Airbender, el último guerrero (Shyamalan, 2010)

Duele asistir al proceso de desvanecimiento de la fuerte personalidad de un director que, en otro tiempo, no sólo resultaba fundamental para entender el cine comercial de su tiempo, sino que además anunciaba nuevos caminos para la narrativa convencional en el seno de un Hollywood carente de ideas.

Con Airbender, Shyamalan se une al carro de las superproducciones fantásticas, con las pretensiones superlativas de iniciar una trilogía epopéyica, dueña y señora de todas las historias.

En ella acontece una aventura que conecta de nuevo con las ansias de relatos infantiles que se permitió hacer a sí mismo con La Joven del Agua, y que se aleja otra vez del todo de sus anteriores filmes para tratar de crear un universo totalmente imaginario, en la que la lucha entre cuatro tribus que controlan los elementos naturales configura un relato de una devastadora falta de creatividad.

Para crearla, se ha servido con desidia de todos los elementos comunes que han fraguado las últimas sagas cinematográficas de más éxito en taquilla. Los escenarios y lugares imposibles de El Señor de los Anillos, que hunden a Airbender en la miseria cuando esta intenta acercarse a la comparación con el gigante de Tolkien.

La flora y fauna particular de Avatar, en la que falta sin duda imaginación y muestra su falta de implicación cuando termina apareciendo un lémur-murciélago (¿?), un diseño de producción que sólo puede equipararse al de la fallida saga de Narnia, y unos personajes y una historia que, por elementales y previsibles, no puede trascender ni siquiera en el espíritu infantil al que se supone iba dirigida la cinta y sus continuaciones.

La película fracasa como producto infantil por esa misma razón, porque es incapaz de desligarse de la mediocridad de los antiguos intentos del cine contemporáneo para crear una saga de aventuras a la altura de las circunstancias, y también fracasa como producto no infantil al no despegar nunca la vista de la narración plana y los elementos evidentes, negándole la riqueza de alguna lectura secundaria al mundo de los adultos.

Del antiguo Shyamalan que conocíamos, ya sólo queda su vanidad. El autor confiere a cada una de las tribus de su historia una etnia distinta, y designa a la suya propia como la tribu que interpretará a los maestros del Fuego, los villanos de la historia y sin duda el grupo que integra a los personajes más ricos y profundos.

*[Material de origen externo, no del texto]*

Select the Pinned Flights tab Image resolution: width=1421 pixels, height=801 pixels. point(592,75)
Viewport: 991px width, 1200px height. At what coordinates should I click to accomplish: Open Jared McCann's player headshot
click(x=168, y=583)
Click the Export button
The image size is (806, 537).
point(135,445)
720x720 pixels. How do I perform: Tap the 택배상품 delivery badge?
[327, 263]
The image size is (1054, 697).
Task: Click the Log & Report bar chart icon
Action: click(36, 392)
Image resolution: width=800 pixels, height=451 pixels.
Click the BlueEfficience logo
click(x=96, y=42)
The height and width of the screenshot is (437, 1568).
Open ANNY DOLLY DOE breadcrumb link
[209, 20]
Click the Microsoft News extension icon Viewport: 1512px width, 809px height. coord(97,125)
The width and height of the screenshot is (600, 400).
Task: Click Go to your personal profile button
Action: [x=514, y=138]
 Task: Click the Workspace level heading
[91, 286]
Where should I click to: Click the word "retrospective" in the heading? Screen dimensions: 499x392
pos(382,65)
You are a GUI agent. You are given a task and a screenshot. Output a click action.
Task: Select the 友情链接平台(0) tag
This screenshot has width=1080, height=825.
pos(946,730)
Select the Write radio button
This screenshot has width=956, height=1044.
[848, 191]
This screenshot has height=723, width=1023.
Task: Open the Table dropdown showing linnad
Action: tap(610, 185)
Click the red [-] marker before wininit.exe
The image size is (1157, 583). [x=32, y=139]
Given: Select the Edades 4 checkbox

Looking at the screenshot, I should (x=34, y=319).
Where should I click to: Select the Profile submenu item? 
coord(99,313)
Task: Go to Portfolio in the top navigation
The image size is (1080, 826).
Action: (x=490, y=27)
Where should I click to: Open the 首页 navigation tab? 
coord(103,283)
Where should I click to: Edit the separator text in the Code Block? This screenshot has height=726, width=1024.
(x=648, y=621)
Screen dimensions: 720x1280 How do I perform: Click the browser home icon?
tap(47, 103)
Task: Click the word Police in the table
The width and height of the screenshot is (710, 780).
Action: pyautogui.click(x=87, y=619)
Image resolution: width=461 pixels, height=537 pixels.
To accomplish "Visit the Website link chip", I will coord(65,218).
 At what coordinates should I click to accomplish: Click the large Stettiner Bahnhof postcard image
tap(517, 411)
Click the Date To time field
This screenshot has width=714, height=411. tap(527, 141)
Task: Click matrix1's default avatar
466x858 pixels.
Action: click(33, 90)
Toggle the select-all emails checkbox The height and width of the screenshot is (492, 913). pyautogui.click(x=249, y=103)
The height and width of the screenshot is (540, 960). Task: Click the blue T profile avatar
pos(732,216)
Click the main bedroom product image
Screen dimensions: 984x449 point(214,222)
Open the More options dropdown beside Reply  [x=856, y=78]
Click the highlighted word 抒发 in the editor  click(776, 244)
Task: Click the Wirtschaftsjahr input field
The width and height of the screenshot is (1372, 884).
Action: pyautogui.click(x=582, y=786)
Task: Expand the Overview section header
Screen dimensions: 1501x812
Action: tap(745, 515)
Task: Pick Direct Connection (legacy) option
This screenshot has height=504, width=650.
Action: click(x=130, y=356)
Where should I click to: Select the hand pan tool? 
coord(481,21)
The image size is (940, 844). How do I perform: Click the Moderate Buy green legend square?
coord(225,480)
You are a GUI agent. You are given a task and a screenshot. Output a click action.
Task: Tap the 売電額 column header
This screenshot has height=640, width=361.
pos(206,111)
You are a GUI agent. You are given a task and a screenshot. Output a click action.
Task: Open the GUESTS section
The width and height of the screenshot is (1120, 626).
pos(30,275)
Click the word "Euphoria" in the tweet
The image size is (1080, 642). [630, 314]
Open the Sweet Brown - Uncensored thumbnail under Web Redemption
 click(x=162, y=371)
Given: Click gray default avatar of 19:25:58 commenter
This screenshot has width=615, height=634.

Actores que, por cierto, no ofrecen ni de lejos sus mejores interpretaciones. De hecho la participación de Dev Patel es sin duda, como ya anunciara el papel que el autor se dio a sí mismo para interpretar en La Joven del Agua, el perfil de la actuación tipo en un filme del director: afectación excesiva en el rostro, designios divinos para un personaje que nunca tiene tiempo de explorar su humanidad, y una solemnidad de papel en la que todo atisbo de grandilocuencia acaba en destellos de ridiculez.

Esa vanidad también puede percibirse en sus ínfulas de autor total cuando unos inmensos rótulos con su nombre aparecen en la pantalla antes casi de dar comienzo los créditos finales. Una muestra de su poder como realizador en todas las disciplinas, pero también de su ego sin límites.

Perdido en el mar infinito de un desarrollo previsible, envuelto en unos desbordantes efectos especiales que se comen literalmente la historia y todas sus imágenes, el argumento de Airbender se diluye con la misma falta de intensidad con la que empezó el relato.

Decía Shyamalan hace unos años, cuando estrenó la mencionada La Joven del Agua, que tenía muchas ganas de hacer películas para sus hijos, que empezaban a crecer y a interesarse por el cine de su padre. Es una lástima que, al interesarse por sus hijos, el director haya dejado de hacerlo por el resto de sus admiradores tanto como por sí mismo. Tanto como por su propio cine.